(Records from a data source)
※ ※ ※
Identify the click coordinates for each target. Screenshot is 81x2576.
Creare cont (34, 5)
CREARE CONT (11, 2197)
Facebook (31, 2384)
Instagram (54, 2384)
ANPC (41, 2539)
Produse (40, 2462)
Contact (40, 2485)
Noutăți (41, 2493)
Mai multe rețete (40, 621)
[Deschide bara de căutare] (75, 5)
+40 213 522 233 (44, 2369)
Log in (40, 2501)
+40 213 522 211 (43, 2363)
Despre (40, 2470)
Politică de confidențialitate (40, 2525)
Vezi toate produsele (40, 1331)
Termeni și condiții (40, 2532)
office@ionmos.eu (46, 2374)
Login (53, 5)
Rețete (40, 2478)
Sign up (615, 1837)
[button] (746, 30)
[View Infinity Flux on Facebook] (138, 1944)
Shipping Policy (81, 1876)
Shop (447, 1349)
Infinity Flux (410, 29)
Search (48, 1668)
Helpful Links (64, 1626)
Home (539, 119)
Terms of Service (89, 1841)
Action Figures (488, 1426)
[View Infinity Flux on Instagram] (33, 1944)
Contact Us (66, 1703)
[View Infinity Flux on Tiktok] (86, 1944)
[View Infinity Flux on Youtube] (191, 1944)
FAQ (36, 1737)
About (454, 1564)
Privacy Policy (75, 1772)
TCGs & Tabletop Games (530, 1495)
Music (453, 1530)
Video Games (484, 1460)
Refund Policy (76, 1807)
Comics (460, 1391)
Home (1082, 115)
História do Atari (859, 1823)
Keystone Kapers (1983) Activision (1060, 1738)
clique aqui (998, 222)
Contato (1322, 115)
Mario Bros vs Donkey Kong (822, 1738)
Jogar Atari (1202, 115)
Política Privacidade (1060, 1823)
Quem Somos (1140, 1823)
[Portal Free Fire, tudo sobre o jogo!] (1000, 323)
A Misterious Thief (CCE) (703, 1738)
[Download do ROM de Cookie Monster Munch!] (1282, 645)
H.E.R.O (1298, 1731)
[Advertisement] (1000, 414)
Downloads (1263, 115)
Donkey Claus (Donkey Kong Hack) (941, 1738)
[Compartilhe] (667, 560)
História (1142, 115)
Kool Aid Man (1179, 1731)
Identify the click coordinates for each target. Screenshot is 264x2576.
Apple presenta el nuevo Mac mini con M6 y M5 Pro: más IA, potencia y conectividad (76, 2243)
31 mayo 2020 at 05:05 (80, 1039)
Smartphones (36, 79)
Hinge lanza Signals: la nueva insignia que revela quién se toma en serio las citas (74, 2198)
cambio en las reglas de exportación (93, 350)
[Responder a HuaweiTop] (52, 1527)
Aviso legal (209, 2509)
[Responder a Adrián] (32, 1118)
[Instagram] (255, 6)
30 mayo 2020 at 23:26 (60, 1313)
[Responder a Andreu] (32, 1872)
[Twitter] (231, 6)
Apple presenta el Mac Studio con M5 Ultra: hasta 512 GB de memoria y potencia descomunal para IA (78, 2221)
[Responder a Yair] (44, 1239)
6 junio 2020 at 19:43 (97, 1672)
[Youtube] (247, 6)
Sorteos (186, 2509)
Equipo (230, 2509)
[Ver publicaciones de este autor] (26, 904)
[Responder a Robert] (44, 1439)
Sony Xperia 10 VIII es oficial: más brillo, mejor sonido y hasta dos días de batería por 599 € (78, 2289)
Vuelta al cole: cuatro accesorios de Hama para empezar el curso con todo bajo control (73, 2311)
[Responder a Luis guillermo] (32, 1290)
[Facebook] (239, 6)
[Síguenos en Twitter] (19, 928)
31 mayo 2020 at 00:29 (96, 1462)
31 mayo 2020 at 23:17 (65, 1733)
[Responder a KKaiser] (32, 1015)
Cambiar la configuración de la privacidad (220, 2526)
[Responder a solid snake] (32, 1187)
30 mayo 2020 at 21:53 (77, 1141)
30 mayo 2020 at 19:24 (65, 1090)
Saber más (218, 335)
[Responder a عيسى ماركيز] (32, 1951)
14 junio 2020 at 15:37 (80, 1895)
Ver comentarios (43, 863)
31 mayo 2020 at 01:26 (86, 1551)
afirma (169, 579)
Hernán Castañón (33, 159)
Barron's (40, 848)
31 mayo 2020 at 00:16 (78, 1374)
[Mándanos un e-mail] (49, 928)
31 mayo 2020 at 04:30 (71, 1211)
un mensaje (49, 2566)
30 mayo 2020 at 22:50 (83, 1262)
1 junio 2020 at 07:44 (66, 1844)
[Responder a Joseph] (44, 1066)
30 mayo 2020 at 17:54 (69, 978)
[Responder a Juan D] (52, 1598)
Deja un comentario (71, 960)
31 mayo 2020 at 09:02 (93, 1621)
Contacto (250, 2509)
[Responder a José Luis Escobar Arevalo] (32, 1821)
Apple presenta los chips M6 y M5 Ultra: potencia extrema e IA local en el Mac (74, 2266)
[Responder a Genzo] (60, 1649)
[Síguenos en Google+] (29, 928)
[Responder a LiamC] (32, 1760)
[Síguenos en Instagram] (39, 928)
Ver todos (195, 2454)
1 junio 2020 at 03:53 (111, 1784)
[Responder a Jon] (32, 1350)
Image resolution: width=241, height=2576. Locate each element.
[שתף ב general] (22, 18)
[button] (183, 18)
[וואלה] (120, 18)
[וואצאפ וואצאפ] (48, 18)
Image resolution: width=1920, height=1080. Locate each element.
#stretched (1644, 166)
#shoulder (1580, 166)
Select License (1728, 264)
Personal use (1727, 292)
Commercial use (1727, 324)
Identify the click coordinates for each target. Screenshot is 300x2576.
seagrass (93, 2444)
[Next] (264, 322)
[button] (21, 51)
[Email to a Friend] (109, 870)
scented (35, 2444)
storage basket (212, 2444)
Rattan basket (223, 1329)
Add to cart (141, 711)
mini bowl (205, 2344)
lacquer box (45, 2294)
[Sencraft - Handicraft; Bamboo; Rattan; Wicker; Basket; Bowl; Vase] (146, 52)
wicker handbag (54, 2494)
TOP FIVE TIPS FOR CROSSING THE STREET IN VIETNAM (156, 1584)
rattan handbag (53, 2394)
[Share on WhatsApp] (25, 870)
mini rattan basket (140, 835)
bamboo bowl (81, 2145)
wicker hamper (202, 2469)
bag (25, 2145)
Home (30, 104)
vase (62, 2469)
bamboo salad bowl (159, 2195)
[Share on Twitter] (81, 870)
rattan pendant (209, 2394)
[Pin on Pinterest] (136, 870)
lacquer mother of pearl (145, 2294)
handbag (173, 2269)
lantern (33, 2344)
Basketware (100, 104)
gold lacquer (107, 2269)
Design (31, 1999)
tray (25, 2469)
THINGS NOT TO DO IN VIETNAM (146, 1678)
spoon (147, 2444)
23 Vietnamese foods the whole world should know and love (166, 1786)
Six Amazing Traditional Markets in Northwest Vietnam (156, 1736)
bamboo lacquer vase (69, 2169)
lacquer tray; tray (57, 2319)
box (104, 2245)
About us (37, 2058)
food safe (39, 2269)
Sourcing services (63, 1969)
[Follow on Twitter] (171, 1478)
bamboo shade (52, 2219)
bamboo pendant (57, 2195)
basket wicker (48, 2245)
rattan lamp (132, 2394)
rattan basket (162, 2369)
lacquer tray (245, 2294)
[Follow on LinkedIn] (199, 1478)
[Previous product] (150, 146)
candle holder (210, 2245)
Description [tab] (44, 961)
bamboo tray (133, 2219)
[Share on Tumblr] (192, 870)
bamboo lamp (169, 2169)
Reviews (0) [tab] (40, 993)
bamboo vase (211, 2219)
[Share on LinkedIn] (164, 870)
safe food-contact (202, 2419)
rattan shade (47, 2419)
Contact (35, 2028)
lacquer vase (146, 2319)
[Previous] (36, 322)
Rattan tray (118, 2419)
※ ※ ※
== WHAT YOU NEED TO DO ==
Copy exactly the stretch of data above from the line with "[Mándanos un e-mail] (49, 928)" through the line with "[button] (21, 51)", and omit all other lines.

== FINISHED TASK ==
[Mándanos un e-mail] (49, 928)
31 mayo 2020 at 04:30 (71, 1211)
un mensaje (49, 2566)
30 mayo 2020 at 22:50 (83, 1262)
1 junio 2020 at 07:44 (66, 1844)
[Responder a Joseph] (44, 1066)
30 mayo 2020 at 17:54 (69, 978)
[Responder a Juan D] (52, 1598)
Deja un comentario (71, 960)
31 mayo 2020 at 09:02 (93, 1621)
Contacto (250, 2509)
[Responder a José Luis Escobar Arevalo] (32, 1821)
Apple presenta los chips M6 y M5 Ultra: potencia extrema e IA local en el Mac (74, 2266)
[Responder a Genzo] (60, 1649)
[Síguenos en Google+] (29, 928)
[Responder a LiamC] (32, 1760)
[Síguenos en Instagram] (39, 928)
Ver todos (195, 2454)
1 junio 2020 at 03:53 (111, 1784)
[Responder a Jon] (32, 1350)
Image resolution: width=241, height=2576. Locate each element.
[שתף ב general] (22, 18)
[button] (183, 18)
[וואלה] (120, 18)
[וואצאפ וואצאפ] (48, 18)
Image resolution: width=1920, height=1080. Locate each element.
#stretched (1644, 166)
#shoulder (1580, 166)
Select License (1728, 264)
Personal use (1727, 292)
Commercial use (1727, 324)
Identify the click coordinates for each target. Screenshot is 300x2576.
seagrass (93, 2444)
[Next] (264, 322)
[button] (21, 51)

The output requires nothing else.